Listed records Block Start

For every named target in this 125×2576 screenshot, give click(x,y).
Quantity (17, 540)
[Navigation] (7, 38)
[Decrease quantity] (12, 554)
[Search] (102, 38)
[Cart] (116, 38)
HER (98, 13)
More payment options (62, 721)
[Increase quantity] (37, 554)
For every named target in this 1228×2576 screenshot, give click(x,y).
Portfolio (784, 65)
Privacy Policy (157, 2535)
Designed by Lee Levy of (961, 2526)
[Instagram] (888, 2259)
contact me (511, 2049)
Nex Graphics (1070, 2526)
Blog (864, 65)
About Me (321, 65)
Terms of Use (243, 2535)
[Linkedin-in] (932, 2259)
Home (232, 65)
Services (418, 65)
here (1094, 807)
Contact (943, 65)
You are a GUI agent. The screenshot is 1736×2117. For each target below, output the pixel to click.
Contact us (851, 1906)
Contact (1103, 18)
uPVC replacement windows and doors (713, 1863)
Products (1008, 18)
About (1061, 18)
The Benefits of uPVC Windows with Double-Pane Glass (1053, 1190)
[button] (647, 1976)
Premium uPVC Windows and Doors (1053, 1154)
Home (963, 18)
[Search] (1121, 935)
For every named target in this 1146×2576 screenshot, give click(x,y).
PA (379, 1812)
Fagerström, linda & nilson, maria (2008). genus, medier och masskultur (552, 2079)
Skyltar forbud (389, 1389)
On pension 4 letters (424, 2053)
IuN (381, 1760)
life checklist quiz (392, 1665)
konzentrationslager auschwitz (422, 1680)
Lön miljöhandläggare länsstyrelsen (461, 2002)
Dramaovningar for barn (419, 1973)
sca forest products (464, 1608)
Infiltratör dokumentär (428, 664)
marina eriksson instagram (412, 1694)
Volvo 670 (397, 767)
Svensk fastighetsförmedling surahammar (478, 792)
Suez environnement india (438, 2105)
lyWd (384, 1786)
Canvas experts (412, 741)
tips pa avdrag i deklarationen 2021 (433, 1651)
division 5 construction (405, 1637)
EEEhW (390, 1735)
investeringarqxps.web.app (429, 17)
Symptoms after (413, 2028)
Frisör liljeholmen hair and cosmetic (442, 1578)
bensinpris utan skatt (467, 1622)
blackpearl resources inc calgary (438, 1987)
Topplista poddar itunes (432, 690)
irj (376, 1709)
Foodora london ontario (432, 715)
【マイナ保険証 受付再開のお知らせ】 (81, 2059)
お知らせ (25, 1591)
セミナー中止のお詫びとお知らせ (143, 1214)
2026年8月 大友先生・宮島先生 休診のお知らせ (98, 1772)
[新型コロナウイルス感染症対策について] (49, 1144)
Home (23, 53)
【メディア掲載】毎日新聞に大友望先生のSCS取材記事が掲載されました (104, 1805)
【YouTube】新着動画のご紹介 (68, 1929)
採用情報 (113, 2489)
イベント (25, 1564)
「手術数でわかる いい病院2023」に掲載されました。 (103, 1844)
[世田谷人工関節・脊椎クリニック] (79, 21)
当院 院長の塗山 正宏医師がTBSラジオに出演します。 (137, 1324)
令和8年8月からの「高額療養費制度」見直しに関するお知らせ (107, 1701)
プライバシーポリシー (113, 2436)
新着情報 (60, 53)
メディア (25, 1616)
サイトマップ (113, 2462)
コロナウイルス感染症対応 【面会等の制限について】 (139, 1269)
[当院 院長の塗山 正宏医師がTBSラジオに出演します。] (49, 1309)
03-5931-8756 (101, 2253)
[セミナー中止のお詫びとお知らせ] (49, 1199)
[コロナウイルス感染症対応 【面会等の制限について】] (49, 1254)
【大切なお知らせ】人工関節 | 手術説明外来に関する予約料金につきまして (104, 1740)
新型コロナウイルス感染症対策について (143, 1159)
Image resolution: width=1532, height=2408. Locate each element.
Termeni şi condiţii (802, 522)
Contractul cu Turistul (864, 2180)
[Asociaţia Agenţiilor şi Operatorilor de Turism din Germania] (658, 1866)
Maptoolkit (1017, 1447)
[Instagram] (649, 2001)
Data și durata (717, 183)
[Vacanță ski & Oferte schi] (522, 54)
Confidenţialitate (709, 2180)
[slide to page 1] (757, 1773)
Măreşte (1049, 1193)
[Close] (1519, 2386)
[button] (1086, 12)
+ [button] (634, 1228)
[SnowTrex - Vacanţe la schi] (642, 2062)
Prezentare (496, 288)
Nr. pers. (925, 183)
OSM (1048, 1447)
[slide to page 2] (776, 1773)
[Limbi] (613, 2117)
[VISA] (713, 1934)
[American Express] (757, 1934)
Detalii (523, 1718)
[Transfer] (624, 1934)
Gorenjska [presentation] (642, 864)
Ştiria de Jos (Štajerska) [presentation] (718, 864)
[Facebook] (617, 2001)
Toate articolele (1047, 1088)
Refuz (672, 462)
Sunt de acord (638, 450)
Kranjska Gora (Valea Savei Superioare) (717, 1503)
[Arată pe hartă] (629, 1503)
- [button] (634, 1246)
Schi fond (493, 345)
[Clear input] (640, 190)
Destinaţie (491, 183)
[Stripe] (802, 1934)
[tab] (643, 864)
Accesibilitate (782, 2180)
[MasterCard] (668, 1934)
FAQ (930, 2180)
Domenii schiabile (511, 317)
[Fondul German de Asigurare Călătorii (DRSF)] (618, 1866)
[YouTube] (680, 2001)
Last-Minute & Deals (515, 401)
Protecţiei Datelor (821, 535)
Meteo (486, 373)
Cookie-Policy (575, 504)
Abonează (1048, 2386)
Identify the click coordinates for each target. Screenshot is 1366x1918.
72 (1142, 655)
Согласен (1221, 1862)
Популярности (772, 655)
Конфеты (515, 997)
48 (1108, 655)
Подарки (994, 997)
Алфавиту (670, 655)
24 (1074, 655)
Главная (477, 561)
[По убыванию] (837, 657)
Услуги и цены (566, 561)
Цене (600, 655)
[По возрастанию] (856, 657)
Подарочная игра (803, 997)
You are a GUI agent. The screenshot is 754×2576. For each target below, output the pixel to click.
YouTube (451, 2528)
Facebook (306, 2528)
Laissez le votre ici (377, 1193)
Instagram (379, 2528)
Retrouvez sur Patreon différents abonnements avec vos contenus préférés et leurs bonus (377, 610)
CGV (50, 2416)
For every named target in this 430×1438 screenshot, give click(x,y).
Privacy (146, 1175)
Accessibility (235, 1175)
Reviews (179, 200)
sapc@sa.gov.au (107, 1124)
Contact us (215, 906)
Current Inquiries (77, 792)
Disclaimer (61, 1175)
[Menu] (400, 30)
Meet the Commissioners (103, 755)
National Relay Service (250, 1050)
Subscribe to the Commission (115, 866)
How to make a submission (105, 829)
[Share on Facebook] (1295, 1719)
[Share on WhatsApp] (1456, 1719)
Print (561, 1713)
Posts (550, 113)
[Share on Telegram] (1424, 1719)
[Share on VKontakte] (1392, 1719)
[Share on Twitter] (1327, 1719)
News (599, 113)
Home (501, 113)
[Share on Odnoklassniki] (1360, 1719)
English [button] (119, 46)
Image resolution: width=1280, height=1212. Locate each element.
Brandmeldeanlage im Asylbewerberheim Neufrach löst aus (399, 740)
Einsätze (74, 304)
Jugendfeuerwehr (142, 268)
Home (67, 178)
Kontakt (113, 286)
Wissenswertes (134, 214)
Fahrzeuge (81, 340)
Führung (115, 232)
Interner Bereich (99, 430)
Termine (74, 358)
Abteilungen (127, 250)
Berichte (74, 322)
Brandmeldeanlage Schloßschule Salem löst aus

Listed records Block End

How to complete this task |
Copy the records above exactly, beginning at the line that contains "[コロナウイルス感染症対応 【面会等の制限について】] (49, 1254)" and stopping after the line that contains "[Asociaţia Agenţiilor şi".

Solution to the problem |
[コロナウイルス感染症対応 【面会等の制限について】] (49, 1254)
【大切なお知らせ】人工関節 | 手術説明外来に関する予約料金につきまして (104, 1740)
新型コロナウイルス感染症対策について (143, 1159)
Image resolution: width=1532, height=2408. Locate each element.
Termeni şi condiţii (802, 522)
Contractul cu Turistul (864, 2180)
[Asociaţia Agenţiilor şi Operatorilor de Turism din Germania] (658, 1866)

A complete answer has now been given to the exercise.